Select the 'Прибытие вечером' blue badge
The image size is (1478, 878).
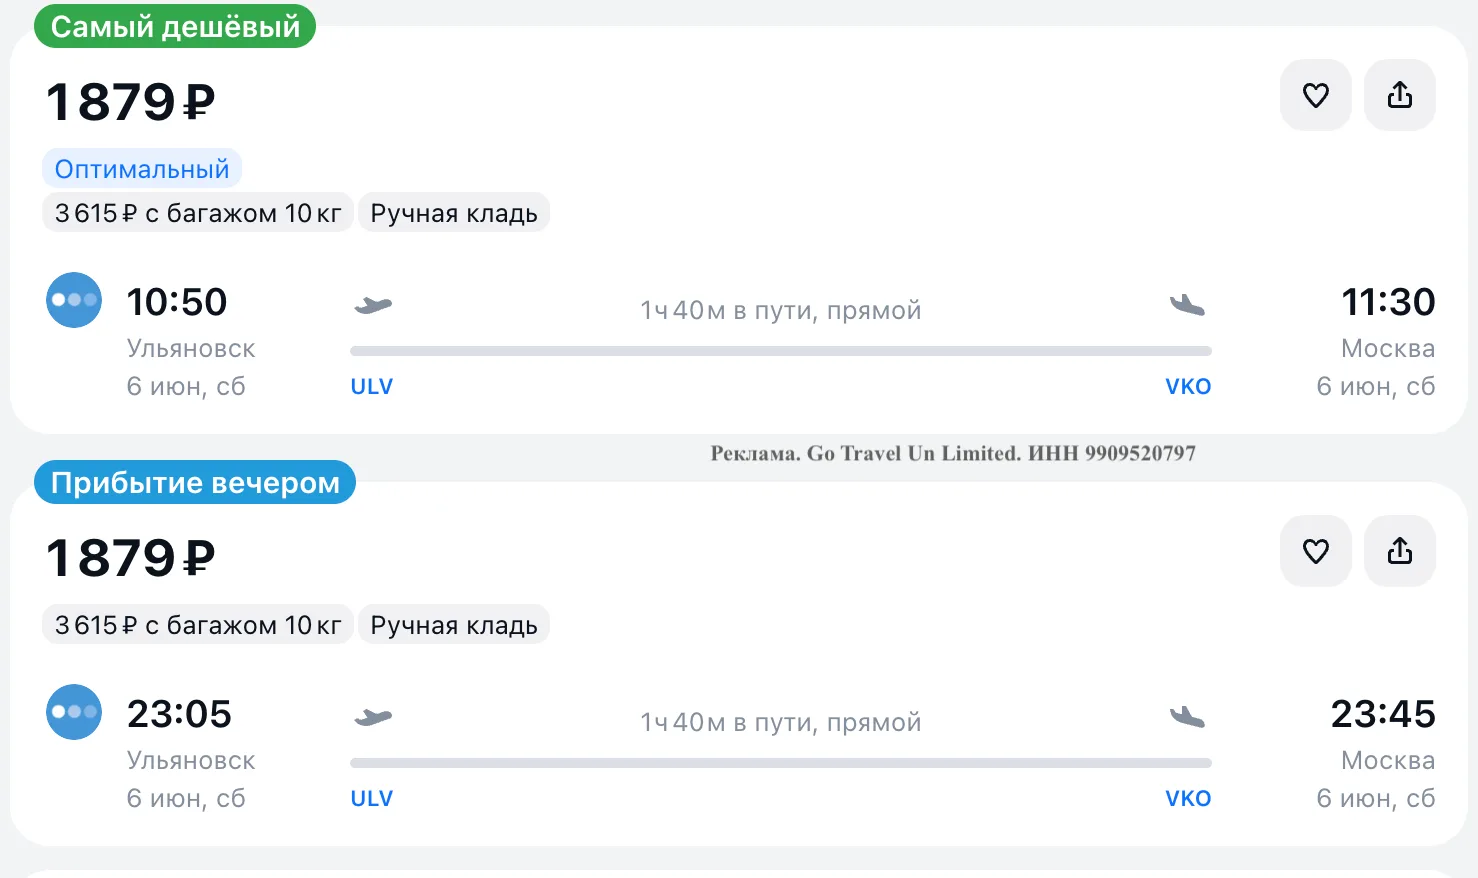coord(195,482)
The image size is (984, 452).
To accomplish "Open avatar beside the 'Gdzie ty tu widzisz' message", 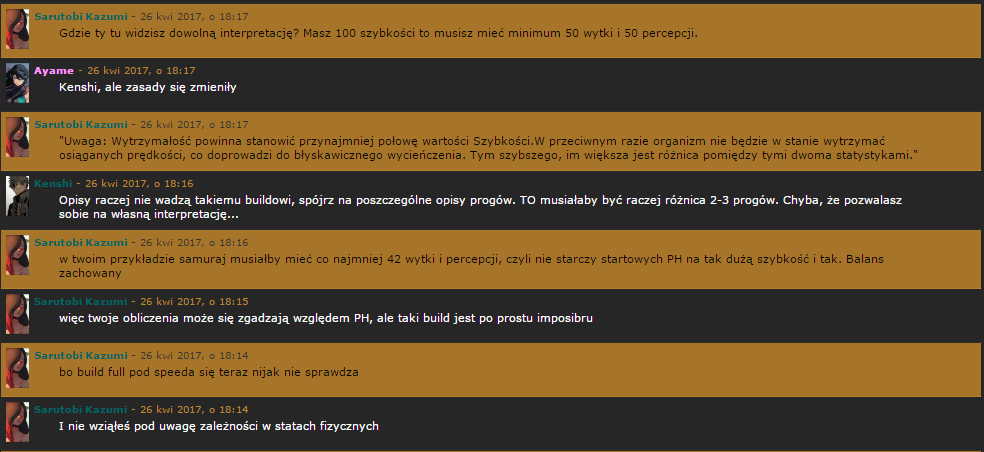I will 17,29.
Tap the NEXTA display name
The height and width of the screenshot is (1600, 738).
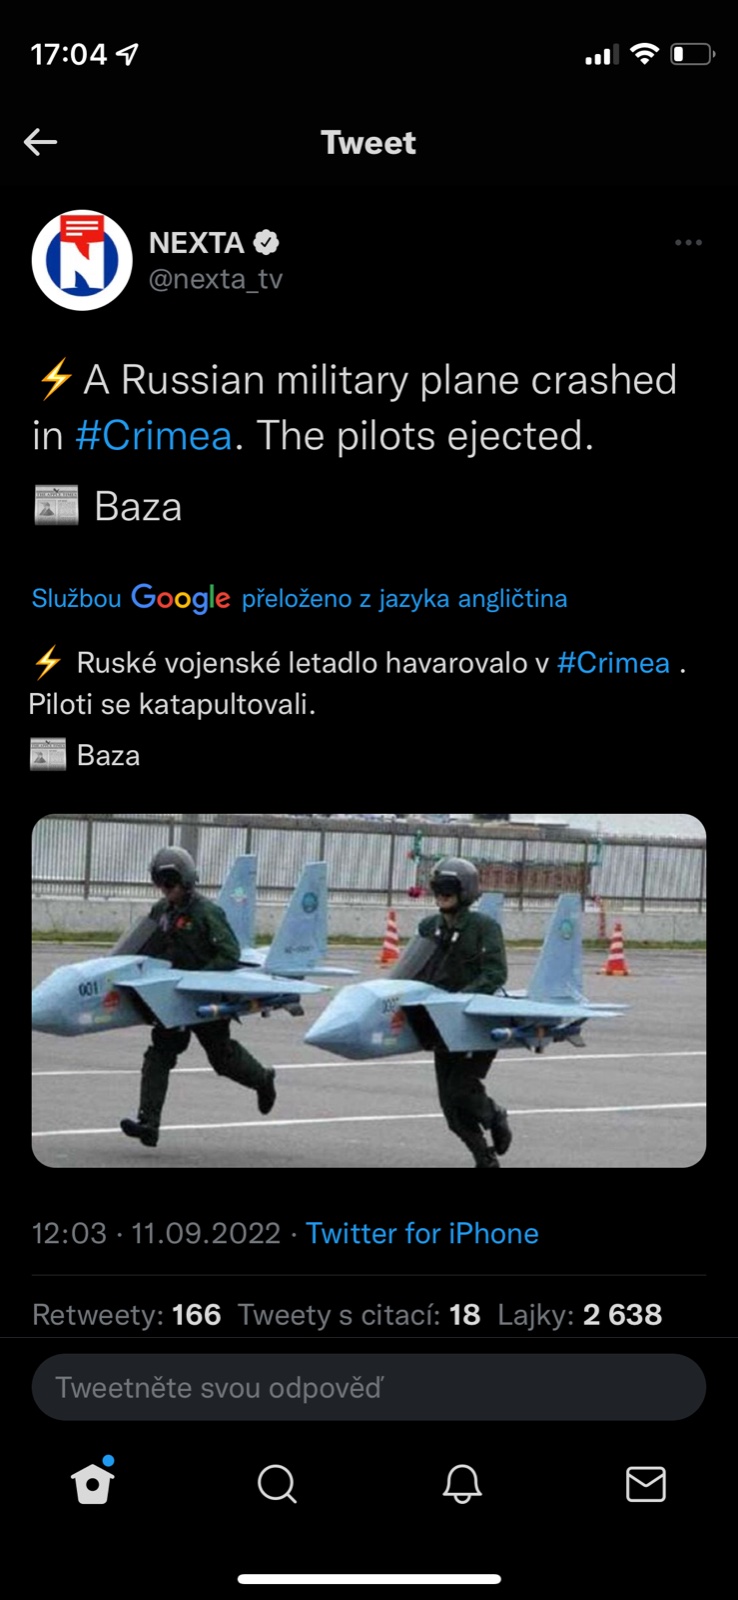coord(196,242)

**PROBLEM DETAILS:**
Output the line containing "Tap the NEXTA display name" and each line after it, through the end of the material, exactly as given. No pictures belong in the output.

**YOUR SOLUTION:**
Tap the NEXTA display name
The height and width of the screenshot is (1600, 738).
coord(196,242)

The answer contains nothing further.